Saturday, July 08, 2006

z390 Release 1.1.01 increases MIPS demo speed by 50%

On July 7, 2006 the site published version 1.1.01 which has a significant performace improvement for the open source z390 J2SE Java runtime emulator which increased the speed of the MIPS calculation demo by over 50%. The speed increase was achieved by tuning the pz390 emulator code to use 4 smaller table switches to index opcodes instead of one 256 entry switch table for the primary opcode. A new version of the z390 instruction speed caculation contributed by Melvyn Maltz was also published so you can see individual z processor instruction speeds for z390 along with comparison to earlier base line speeds:

Monday, July 03, 2006 now has 3 demos in HLASM, HLA, C++, COBOL, and Java

The site now has 3 demos in HLASM, HLA, C++, COBOL, and Java which you can download, compile, and execute using free compilers and runtimes available for Windows 2000 and XP in InstallShield format. The demos currently include:

1. HELLO - Display "Hello World"

All 5 source versions only require 4-5 lines of souce code.

2. POWERS - Display powers of 2 from 0 to 31

All 5 demos use structured programming support to perform a loop which calculates and displays each power. The souce code sizes range from 9 lines for C++ to 23 lines for z390 mainframe assembler which does its own packed decimal text formatting for WTO.

3. MIPS - Calculate MIPS rating for simple loop decrementing 32 bit integer until 0

All 5 demos use structured programming support to perform a loop which decrements 32 bit integer until 0 and uses the difference in starting time versus ending time to calculate approximate millions of instructions per second. The lines of source code range from 28 for C++ to 70 for COBOL which required time and date record layouts. The initial results using a Dell 3.05 GHZ Pentium 4 processor running Windows XP are quite revealing:

1. z390 - 0.9 MIPS (This is the slowest due to overhead of mainframe instruction emulation written in Java which compiles to portable virtual machine code.)

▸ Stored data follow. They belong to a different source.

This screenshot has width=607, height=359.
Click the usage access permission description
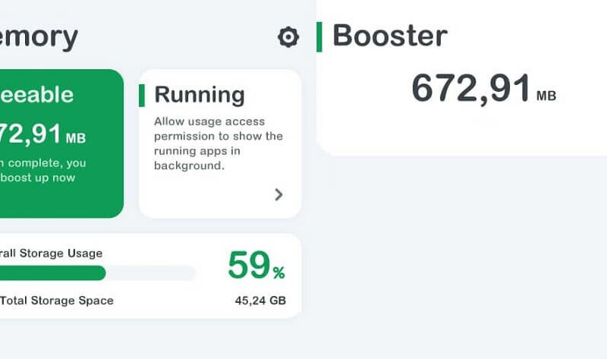click(219, 143)
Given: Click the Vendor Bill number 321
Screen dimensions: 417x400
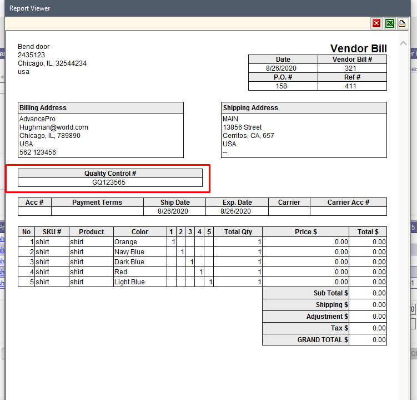Looking at the screenshot, I should 351,68.
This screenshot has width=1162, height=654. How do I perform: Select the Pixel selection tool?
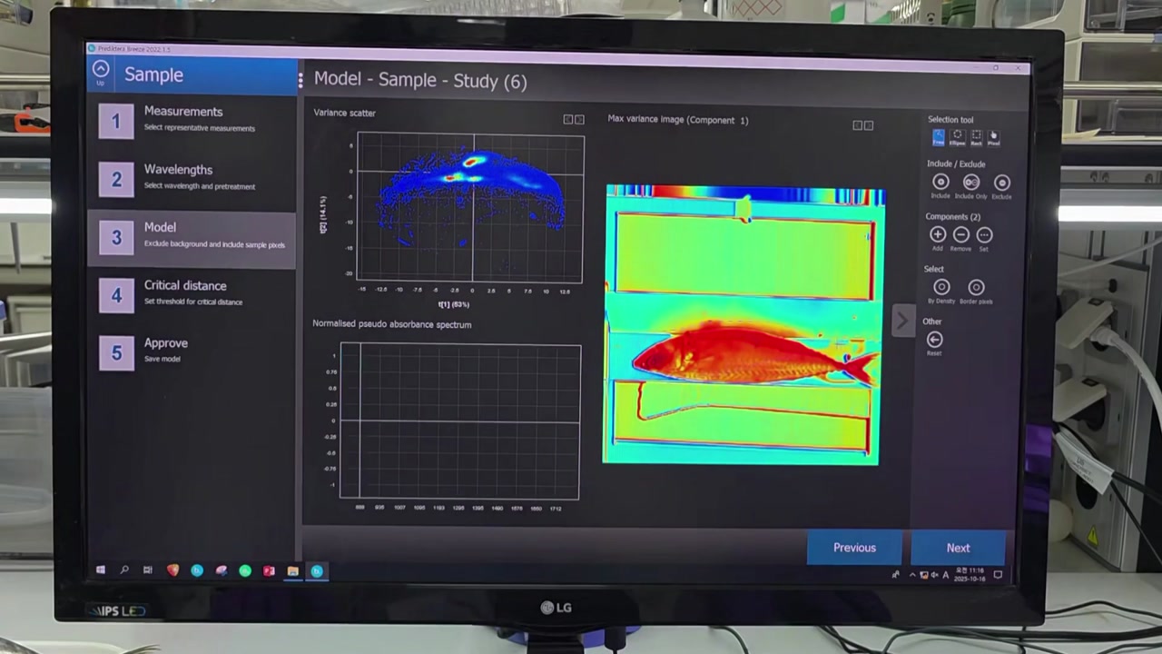point(993,136)
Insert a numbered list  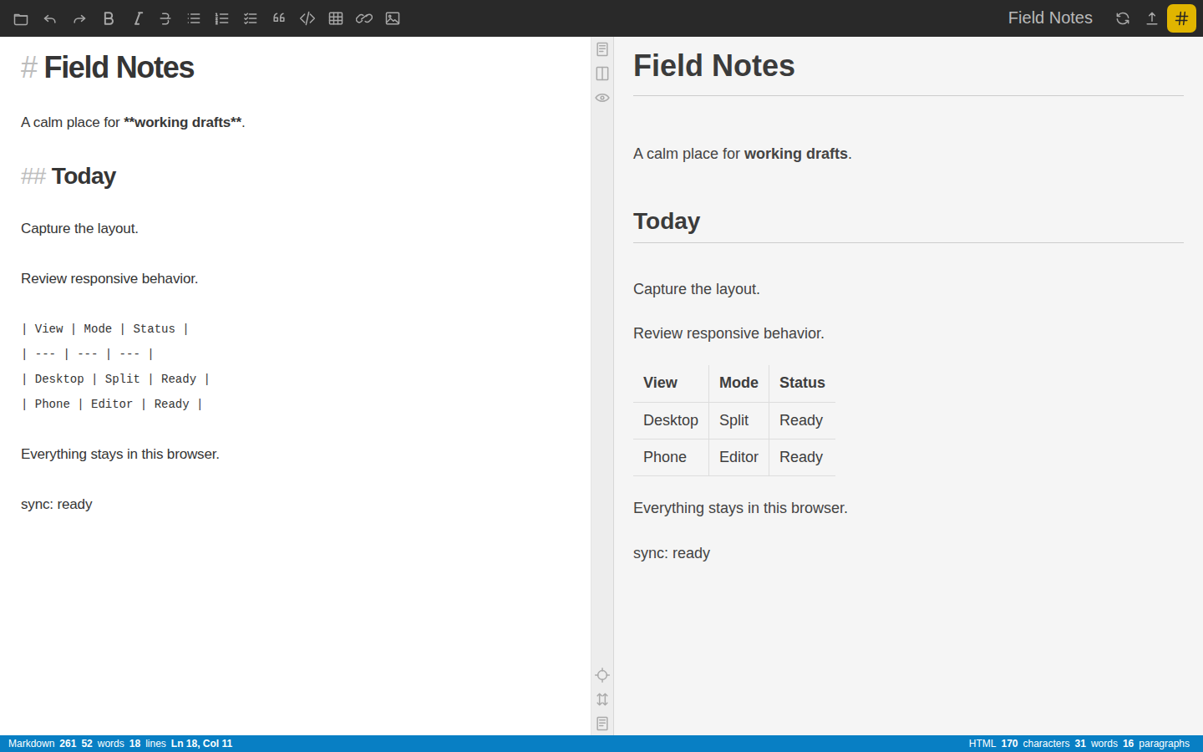222,18
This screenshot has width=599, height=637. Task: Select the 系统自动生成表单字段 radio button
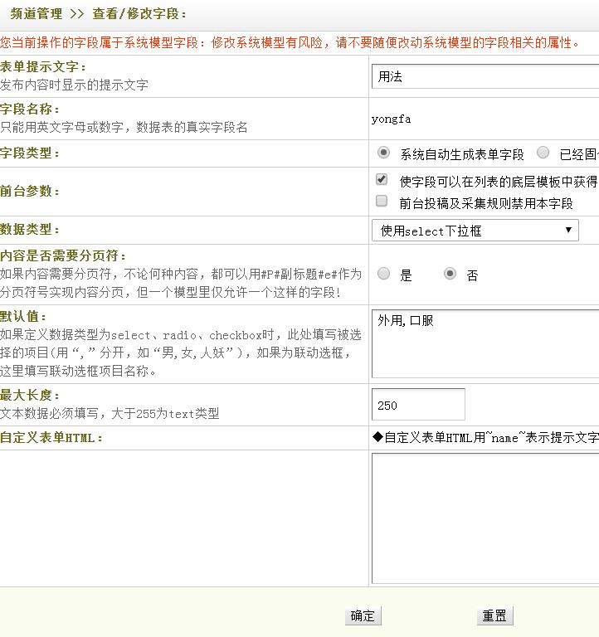383,153
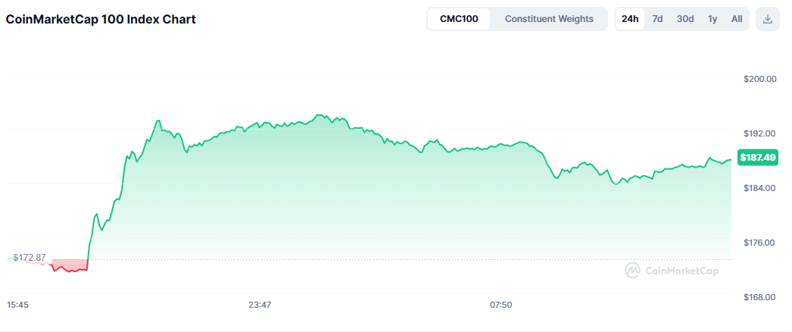
Task: Click the $172.87 opening price label
Action: pyautogui.click(x=29, y=258)
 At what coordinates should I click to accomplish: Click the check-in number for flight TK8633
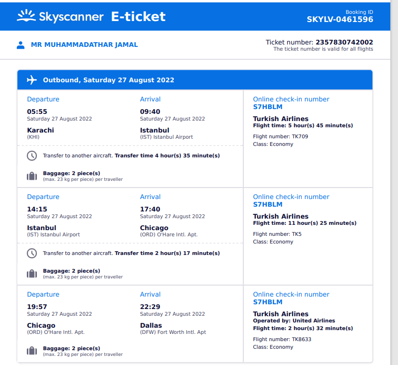pyautogui.click(x=268, y=302)
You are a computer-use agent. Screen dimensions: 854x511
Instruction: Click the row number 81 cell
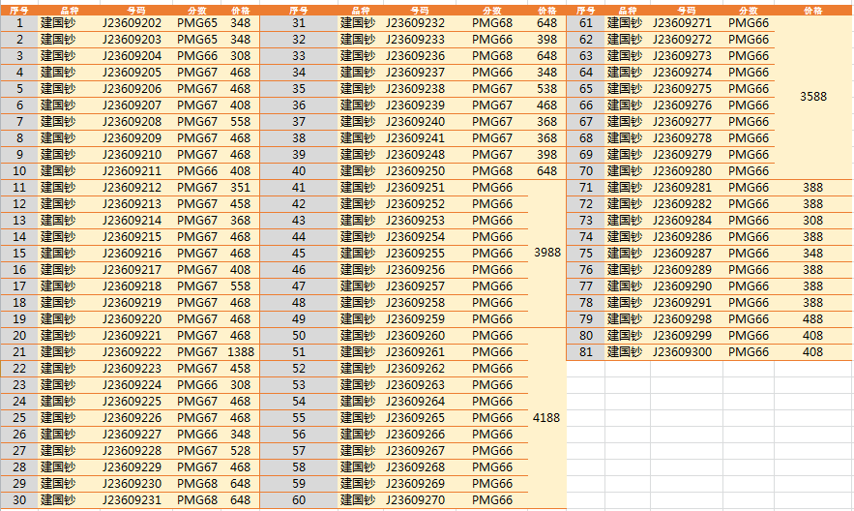click(x=586, y=352)
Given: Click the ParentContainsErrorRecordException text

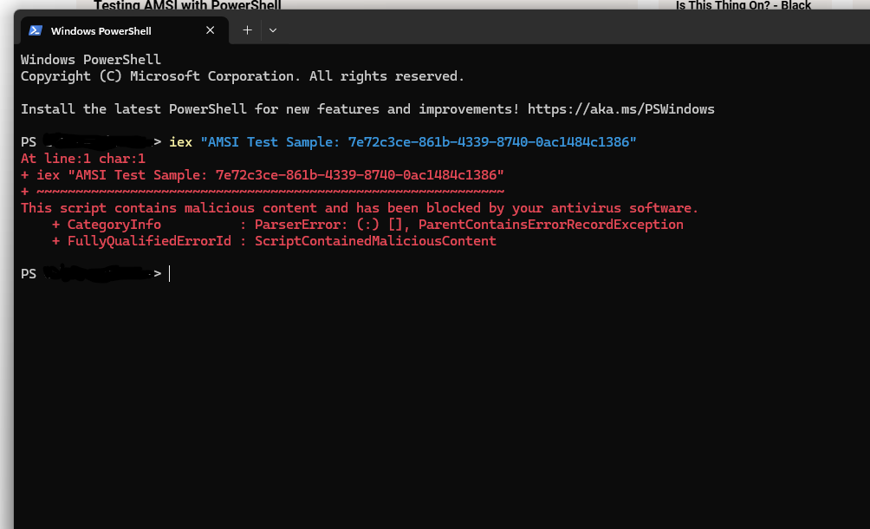Looking at the screenshot, I should 551,225.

2. HLA - 5840 MIPS (I'm amazed that HLA generated ASM code optimized to take maximum advantage of the Pentium 4 hardward pipelining can perform up to 2 instructions per clock cycle. HLA is definitely the language to use for optimizing code speed on Intel hardware.)

3. C++ - 776 MIPS (The ASM code generated by the Visual C++ Express compiler performs 6 instructions with 3 memory fetches resulting in the slower but still impressive MIP rating).

4. COBOL - 68 MIPS (The ASM code generated by the COBOL compiler performs 22 instructions per loop to convert BigIndian integer field in memory to Little Indian format in memory work area to perform decrement and then converts again to store and fetch for compare to zero resulting in the slower speed.)

5. Java - 1430 MIPS (The J2SE Java compiler generated a 4 instruction Java Virtual Macine loop and the J2SE runtime optimized its execution to out perform C++ by almost 2 to 1 which is very impressive).

Now I'm highly motivated to do further research on how to improve the z390 emulation performance and hope to include some initial improvements in the next z390 v1.1.01 release. However even 0.9 MIPS for mainframe execution on your Windows desktop is not bad. Some may remember that PC/370 started at 25,000 instructions per second on a 4 MHZ z80 chip and that was fast enough of a lot of I/O bound applications.